(Items from a dataset)
[Start of section]

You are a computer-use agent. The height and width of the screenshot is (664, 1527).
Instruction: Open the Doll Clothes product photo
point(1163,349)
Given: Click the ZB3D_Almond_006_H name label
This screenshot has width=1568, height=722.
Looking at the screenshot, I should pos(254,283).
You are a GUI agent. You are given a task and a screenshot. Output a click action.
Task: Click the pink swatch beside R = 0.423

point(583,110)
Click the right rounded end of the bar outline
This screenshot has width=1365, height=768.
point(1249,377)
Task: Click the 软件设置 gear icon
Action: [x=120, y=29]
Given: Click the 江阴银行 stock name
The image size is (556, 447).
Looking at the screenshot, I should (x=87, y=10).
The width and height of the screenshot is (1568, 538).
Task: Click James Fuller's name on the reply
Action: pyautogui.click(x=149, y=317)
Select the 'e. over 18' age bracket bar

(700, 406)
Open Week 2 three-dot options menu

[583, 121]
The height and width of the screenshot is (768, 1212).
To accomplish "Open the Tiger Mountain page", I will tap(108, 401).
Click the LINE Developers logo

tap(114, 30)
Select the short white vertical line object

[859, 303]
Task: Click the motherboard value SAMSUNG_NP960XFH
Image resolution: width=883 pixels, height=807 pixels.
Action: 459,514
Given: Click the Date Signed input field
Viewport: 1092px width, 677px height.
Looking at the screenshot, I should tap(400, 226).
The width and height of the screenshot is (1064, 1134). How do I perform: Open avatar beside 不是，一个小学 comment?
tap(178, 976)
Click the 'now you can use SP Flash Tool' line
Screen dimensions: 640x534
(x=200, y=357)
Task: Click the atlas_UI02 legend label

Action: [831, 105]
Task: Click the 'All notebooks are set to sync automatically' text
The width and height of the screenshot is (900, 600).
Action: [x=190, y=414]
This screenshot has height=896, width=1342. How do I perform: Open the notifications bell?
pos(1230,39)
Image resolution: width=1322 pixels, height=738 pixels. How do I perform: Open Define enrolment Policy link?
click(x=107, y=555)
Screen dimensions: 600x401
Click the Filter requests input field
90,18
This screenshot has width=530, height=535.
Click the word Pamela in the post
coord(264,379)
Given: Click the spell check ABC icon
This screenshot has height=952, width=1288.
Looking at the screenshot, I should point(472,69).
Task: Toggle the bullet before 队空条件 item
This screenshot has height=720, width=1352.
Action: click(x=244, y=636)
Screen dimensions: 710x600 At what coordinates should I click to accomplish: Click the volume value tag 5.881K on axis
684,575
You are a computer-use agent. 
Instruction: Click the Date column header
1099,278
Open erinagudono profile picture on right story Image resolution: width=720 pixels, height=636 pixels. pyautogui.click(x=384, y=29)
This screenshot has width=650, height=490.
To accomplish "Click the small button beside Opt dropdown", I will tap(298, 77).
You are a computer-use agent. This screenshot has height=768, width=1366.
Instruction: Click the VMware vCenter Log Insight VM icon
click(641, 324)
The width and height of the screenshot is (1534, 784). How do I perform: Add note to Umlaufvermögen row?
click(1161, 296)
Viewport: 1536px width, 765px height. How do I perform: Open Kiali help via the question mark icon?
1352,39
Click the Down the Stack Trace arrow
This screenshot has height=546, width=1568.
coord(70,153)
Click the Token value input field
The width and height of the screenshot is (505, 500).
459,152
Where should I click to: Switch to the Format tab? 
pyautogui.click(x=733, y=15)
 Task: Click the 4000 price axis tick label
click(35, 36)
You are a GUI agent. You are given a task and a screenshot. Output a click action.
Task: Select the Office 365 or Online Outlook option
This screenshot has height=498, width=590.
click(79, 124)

[End of section]

- **WHAT IS EXPECTED**: Emit only the final stretch of the records: the line containing "Task: Select the" through the end, each line exactly as it stands.

- **PROBLEM SOLUTION**:
Task: Select the Office 365 or Online Outlook option
This screenshot has height=498, width=590.
click(79, 124)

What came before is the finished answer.